By contrast, we did not observe any association between rs5065 MA and levels of either OxLDL or Lp-PLA2. Lack of association with these 2 biomarkers could be partly explained by their involvement mostly in the progression, severity, and extent of atherosclerotic disease rather than on plaque vulnerability (27- 30). However, with regard to our findings on OxLDL, it should also be mentioned that the 4E6 antibody from Mercodia used in our assay does not have a high specificity for OxLDL, being especially prepared against an epitope in the apoB-100 moiety of OxLDL (31- 32), and consequently, it might have limited, at least in part, the results of our analysis.

Data in SA patients were replicated in an independent control patient population (rSA). It should be acknowledged that rSA patients showed lower MACEs as compared with SA patients (19% vs. 39%, p < 0.001), most likely due to different duration of follow-up, lower incidence of multivessel disease, and adoption of drug-eluting stents, unavailable at the time SA patients were recruited. Nevertheless, rSA patients carrying rs5065 MA showed significantly higher MI, CVA, MACCE, and MACE rates as well as lower MACE-free survival at follow-up, as compared with WT patients.

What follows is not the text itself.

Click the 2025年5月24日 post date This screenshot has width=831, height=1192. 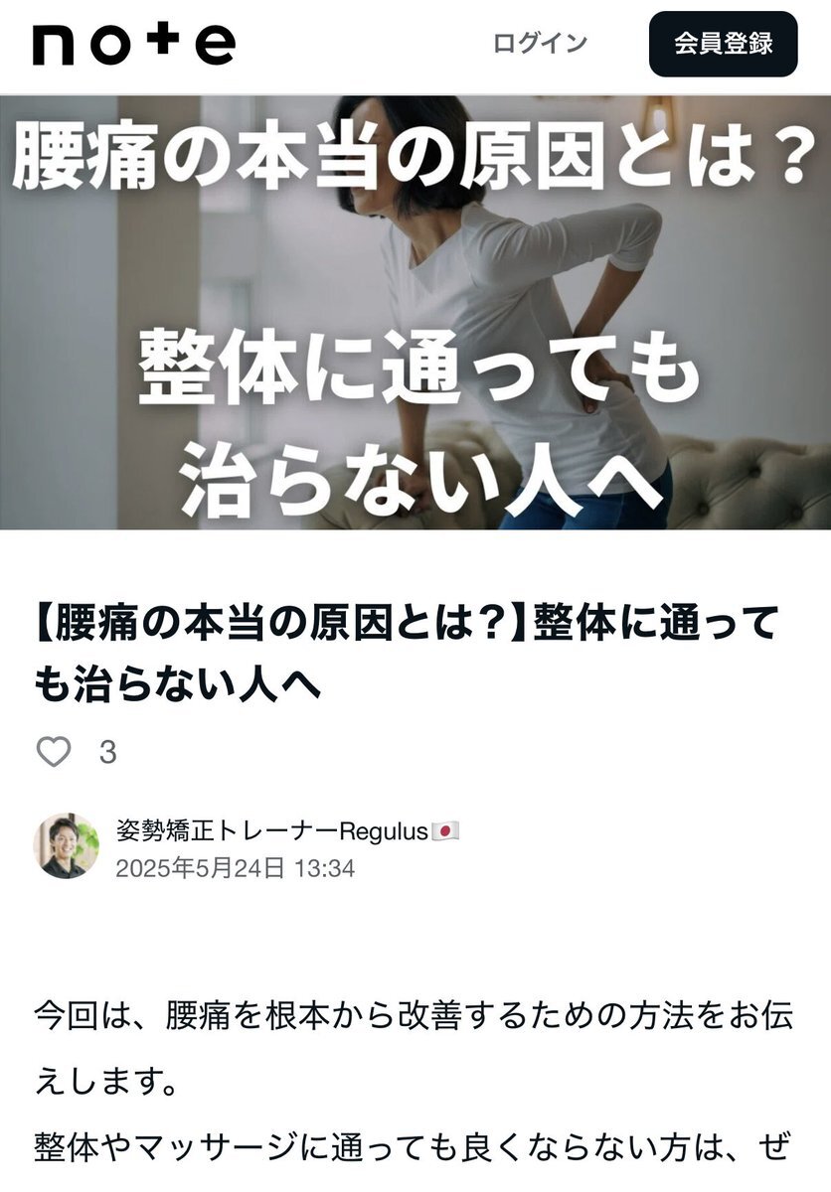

Data in ACS patients were also replicated in an independent patient population (rACS). It will be interesting in the future to assess whether rs5065 ANP variant might influence cardiovascular prognosis after acute coronary events.

A recent pharmacogenetic study has shown beneficial effects of treatment with diuretic agents in rs5065 MA carriers in terms of improved blood pressure control and reduced cardiovascular risk in hypertensive subjects (21). Thus, it is possible that a pharmacogenetic interaction might have slightly confounded our findings at least in SA patients, because rs5965 MA carriers took diuretic agents more frequently, as compared with WT patients. Therefore, the outcome of MA carriers might have been slightly improved, although it remained significantly worse as compared with that of WT patients.

We also tested the hypothesis that rs5065 ANP variant might produce its effects through an alteration of the circulating peptide levels. In fact, a substantial amount of evidence has shown that elevated ANP levels are associated with increased cardiovascular risk and with worse prognosis in patients affected by cardiovascular diseases (1). In particular, elevated NT-proANP levels were found to parallel the progression of coronary atherosclerosis (33). High ANP levels were reported in stroke (6,34), and they have been associated with increased post-stroke and post-MI mortality (6) as well as with mortality in heart failure patients (5). However, we were unable to identify significant differences among the 3 rs5065 genotypes in terms of circulating peptide concentrations. Although we cannot exclude a role of the ongoing medical therapy, the latter finding mainly suggests that the structural peptide alteration dependent from the T to C transition within exon 3 of pre-proANP gene is the predominant cause of the observed increased predisposition to ACS, consistent with our in vitro observations (7).

The rs5065 ANP variant leading to altered and dysfunctional ANP peptide is associated with higher risk of ACS and translates into worse long-term clinical follow-up in SA patients. Our prospective study provides the first demonstration of the important predictive role played by rs5065 ANP gene variant in CAD. We measured higher MPO levels, a biomarker associated with plaque vulnerability, in rs5065 MA carriers, corroborating previous in vitro evidence of a dysfunctional peptide.

More studies are needed to define whether systematic screening for ANP gene variants in CAD patients will help to better define the individual cardiovascular risk prediction. In particular, more aggressive and specifically tailored pharmacological treatment might be required to improve clinical outcome in patients carrying rs5065 MA.